→ **Exercise tasks**:
• 1. Please rewrite the paragraph beginning "One of the trickiest and greatest forms of comedies" from the passage on mockumentaries in a shorter form, keeping its main facts.
• 2. Copy word for word everything in the passage on mockumentaries from "Clichés are a" down to "got something going.".
• 3. Which two films does the passage on mockumentaries mention by title?

------ Extract ------

Let’s get real. We like to laugh at the expense of other people. It’s a fine line between laughing at and laughing with someone in a movie, and truly successful comedies manage to make characters relatable enough that we don’t want to cross the border of meanness.

One of the trickiest and greatest forms of comedies is the mockumentary, or a fake documentary: the film that has all the codes of the documentary and pretends to be one but is fiction. Some of the most hilarious comedies in history have been mockumentaries. They are, however, a tricky feat to achieve, a recipe that needs to achieve a fine balance of several ingredients.

Don’t be afraid of clichés

Clichés are a difficult balance to manage in movies, as we’ve seen all of them before. Subjects of mockumentaries are usually very odd and/or very relatable. Best In Show? We know what it’s like to want to give the best possible impression. Bob Roberts? We’re familiar with crooked and dishonest politicians, sure. However, when you make them funny enough as well as relatable enough, then you’ve got something going.

------ Data extract ------

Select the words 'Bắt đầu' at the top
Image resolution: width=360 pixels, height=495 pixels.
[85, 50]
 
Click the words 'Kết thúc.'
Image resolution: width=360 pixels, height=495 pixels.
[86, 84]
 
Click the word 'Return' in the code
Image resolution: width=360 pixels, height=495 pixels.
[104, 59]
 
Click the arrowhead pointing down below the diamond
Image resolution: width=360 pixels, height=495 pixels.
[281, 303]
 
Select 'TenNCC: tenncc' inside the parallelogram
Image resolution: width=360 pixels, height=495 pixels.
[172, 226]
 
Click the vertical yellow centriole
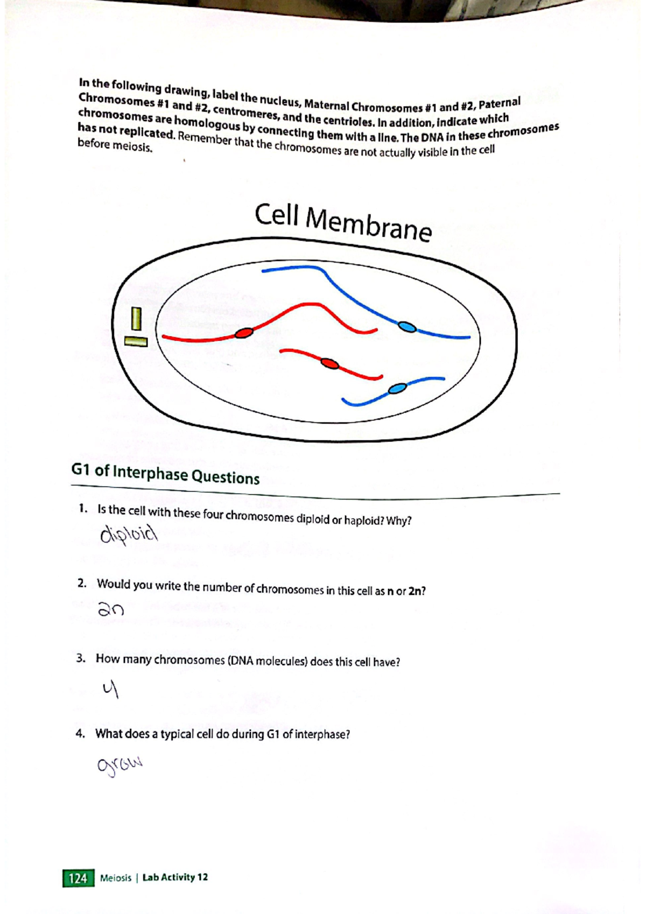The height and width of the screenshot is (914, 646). click(x=136, y=319)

------

→ **Solutions in order**:
• 1. The mockumentary is a fake documentary: a fictional film that uses documentary conventions and pretends to be real. It is one of the trickiest and greatest comedy forms, and some of history's funniest comedies are mockumentaries. Making one is hard, though, because it requires a fine balance of several ingredients.

• 2.
Clichés are a difficult balance to manage in movies, as we’ve seen all of them before. Subjects of mockumentaries are usually very odd and/or very relatable. Best In Show? We know what it’s like to want to give the best possible impression. Bob Roberts? We’re familiar with crooked and dishonest politicians, sure. However, when you make them funny enough as well as relatable enough, then you’ve got something going.

• 3. Best In Show and Bob Roberts.